* TASK TO COMPLETE: Gather every line in the entries below that contains the word "should", and copy each one out.

* MATERIAL TO PROCESS:

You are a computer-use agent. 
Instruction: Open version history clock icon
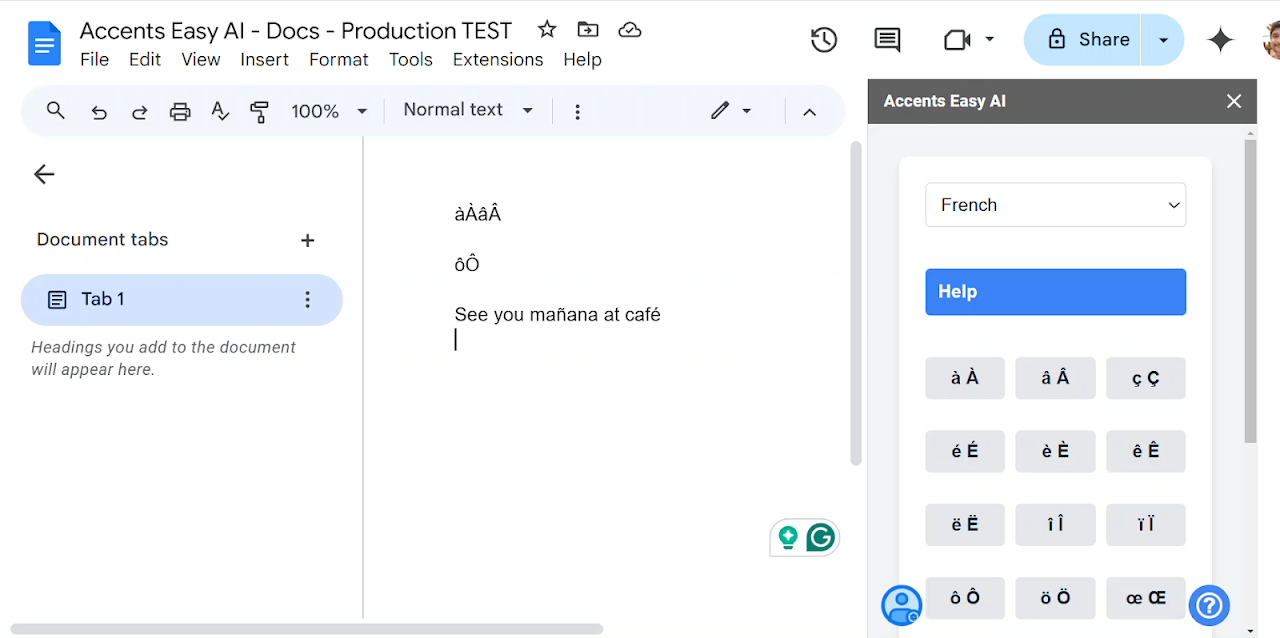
...
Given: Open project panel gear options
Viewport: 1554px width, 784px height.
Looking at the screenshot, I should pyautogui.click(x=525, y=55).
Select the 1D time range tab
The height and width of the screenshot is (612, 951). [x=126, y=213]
...
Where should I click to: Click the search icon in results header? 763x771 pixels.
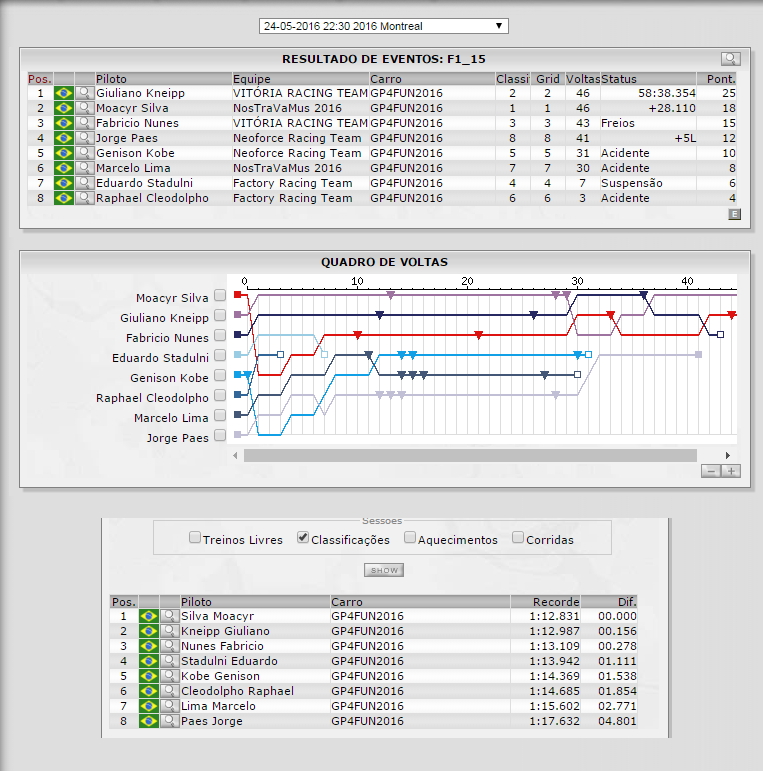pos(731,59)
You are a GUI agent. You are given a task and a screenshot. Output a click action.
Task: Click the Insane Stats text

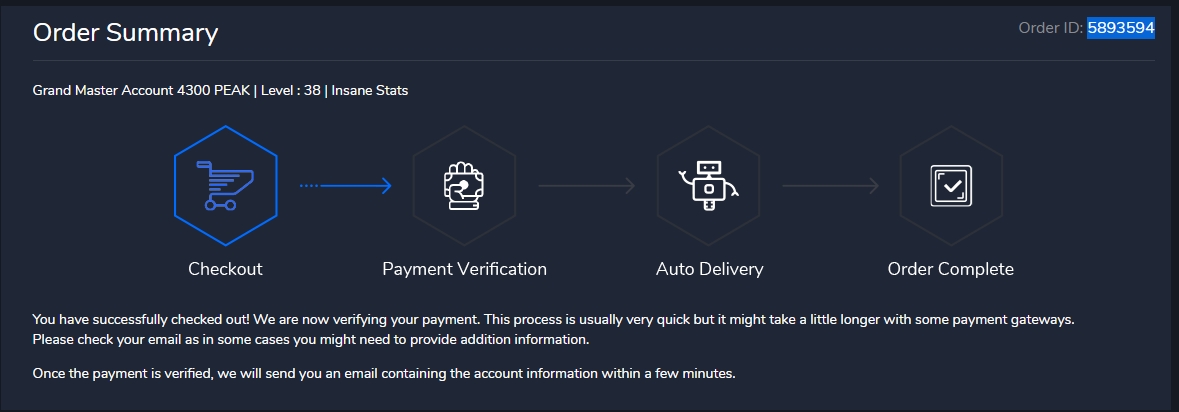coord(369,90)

* FINISHED ANSWER:
Looking at the screenshot, I should pyautogui.click(x=525, y=55).
Where should I click to: Click the search icon in results header? 763x771 pixels.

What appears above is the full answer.